Ce qui est vraiment étrange avec Produire le consentement, c’est qu’il a été construit sur la base de ce marxisme structuraliste français. Quiconque connaît un peu cette tradition théorique le voit tout de suite à la lecture du livre ! C’est donc très étrange qu’il n’ait pas pénétré le monde francophone plus tôt. Mais pour moi, c’est un accident de l’histoire que mon livre ait finalement été traduit. Je ne pense vraiment pas que cela ait une quelconque signification. En fait, ce qui m’a toujours paru très étrange, au regard de mes propres travaux, c’est que les Français semblent adorer la sociologie de Chicago[14]. Howard Becker est un dieu en France ! Et pour moi c’est très étrange, car j’associe la France au marxisme structuraliste, ce qui est antithétique avec la Grounded Theory. Vous savez, quand j’ai commencé mon étude dans une usine de Chicago, il s’est avéré que j’étais en train de réaliser par hasard une revisite de l’étude menée par Donald Roy. Donald Roy est un ethnographe remarquable, mais un ethnographe de l’école de Chicago, qui avait une perspective théorique très limitée. Son travail (Un sociologue à l’usine)[15] a été traduit en français bien avant que Produire le consentement ne le soit ! C’est parce qu’il représentait cette tradition de Chicago, que j’ai explicitement rejetée et réfutée. Réfutée est sans doute trop fort, mais que j’ai rejetée. Tout le principe de « l’étude de cas élargie »[16] peut être vu comme une critique explicite de la Grounded Theory[17]. Donc pour moi, cet engouement pour la sociologie de Chicago est un mystère complet. La sociologie de Chicago est morte aux Etats-Unis. Mais elle est en train d’être revitalisée par une série de sociologues français. C’est un monde très polarisé : d’un côté vous avez des sociologues qui sont extrêmement sophistiqués d’un point de vue théorique – tout le contraire de la Grounded Theory – qui ont un impact très important intellectuellement et politiquement, comme Touraine ou Bourdieu ; et de l’autre, il y a des sociologues « normaux », comme moi, qui ont en effet une perspective plus inductiviste. Mais vous savez, Bourdieu est le théoricien de notre temps, que ça plaise ou non. Il est le point de référence, comme théoricien, et particulièrement aux Etats-Unis. Touraine l’a quant à lui peut-être été, et peut-être qu’il l’est encore en Amérique latine, mais Bourdieu surpasse tout le monde.

Q : Plus que Foucault ?

C’est une question très intéressante. Je pense que parmi les sociologues, oui. Parce ce que ce qui est intéressant avec Bourdieu, c’est qu’il a toujours mené un travail empirique et qu’il a théorisé en allant sur le terrain. Ce n’était pas un théoricien « pur ». Et le fait qu’il ait toujours fait du travail de terrain est très important pour les sociologues. Tandis que le travail empirique de Foucault est un peu plus étrange d’un point de vue sociologique. Foucault est beaucoup plus sélectif dans son travail empirique. Donc oui, je pense qu’il a eu plus d’influence que Foucault. Peut-être qu’à la rigueur Foucault a eu plus d’influence globalement, mais parmi les sociologues, Bourdieu est clairement la référence.

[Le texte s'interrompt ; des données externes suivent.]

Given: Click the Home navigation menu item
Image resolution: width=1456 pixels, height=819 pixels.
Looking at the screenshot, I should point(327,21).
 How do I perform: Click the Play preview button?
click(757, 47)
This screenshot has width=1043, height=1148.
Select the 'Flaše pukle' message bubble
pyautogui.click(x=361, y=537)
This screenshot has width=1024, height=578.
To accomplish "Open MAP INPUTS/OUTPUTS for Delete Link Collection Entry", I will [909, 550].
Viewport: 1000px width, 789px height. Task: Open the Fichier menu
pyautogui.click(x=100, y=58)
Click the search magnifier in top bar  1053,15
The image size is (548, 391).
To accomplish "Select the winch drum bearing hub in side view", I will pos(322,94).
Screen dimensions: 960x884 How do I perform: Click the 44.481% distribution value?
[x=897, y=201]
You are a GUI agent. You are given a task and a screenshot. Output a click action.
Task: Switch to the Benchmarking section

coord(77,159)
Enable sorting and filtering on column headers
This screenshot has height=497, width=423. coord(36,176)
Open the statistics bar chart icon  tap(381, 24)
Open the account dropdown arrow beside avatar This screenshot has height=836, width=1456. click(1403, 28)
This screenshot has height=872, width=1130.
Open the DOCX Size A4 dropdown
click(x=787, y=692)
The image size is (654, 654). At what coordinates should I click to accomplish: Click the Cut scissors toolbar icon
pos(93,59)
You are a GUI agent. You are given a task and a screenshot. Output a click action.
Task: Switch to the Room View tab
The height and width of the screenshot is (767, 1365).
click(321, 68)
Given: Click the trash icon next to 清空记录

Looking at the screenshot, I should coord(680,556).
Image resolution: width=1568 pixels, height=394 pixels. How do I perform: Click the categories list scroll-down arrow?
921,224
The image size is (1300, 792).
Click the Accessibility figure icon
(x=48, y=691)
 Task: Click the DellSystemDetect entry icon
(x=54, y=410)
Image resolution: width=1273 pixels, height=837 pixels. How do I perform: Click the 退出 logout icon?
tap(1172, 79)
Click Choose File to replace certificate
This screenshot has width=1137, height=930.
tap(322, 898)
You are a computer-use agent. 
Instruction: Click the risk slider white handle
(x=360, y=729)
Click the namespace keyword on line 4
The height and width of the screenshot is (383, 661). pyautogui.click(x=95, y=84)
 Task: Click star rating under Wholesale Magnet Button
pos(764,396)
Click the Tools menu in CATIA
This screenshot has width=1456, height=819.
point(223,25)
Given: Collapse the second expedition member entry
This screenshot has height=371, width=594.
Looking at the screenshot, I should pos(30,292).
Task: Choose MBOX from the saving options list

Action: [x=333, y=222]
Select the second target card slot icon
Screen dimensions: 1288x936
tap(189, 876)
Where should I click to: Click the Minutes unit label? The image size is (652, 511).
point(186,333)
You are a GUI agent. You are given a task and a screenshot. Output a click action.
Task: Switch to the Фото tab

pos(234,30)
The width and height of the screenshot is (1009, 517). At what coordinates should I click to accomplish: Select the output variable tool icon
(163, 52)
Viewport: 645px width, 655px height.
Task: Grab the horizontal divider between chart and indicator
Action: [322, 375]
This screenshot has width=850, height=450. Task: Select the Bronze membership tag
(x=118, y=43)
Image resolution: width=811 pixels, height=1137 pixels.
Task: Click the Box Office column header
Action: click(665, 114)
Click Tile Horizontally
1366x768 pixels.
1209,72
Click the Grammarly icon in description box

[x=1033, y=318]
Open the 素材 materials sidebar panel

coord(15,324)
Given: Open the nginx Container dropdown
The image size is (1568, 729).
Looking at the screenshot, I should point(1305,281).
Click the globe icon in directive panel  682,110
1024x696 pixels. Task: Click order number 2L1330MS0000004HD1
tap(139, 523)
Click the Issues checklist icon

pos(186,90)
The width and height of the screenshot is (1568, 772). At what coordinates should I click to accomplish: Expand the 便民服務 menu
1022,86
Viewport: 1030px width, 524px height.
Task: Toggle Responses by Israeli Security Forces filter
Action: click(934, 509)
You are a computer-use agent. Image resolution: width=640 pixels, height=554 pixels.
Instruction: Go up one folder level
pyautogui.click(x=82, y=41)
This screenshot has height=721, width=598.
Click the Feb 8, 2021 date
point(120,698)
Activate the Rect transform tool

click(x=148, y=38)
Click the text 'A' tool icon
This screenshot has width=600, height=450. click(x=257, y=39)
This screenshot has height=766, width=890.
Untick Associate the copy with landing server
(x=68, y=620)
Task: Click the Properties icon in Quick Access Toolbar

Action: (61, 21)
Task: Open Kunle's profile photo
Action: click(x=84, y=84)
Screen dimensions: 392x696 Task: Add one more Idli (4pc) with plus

Aussi, ce qui est significatif à propos de Bourdieu, c’est qu’il a élaboré ses propres travaux à partir de penseurs comme Marx, Weber et Durkheim. Il n’en parle jamais vraiment, ou rarement. Mais qu’il s’en rende compte ou non, il est clairement en dialogue[18] avec chacun d’eux. Il construit une synthèse vraiment intéressante et originale à partir de leurs apports. Donc il est possible de retrouver le fil de la tradition sociologique dans son travail de théorisation.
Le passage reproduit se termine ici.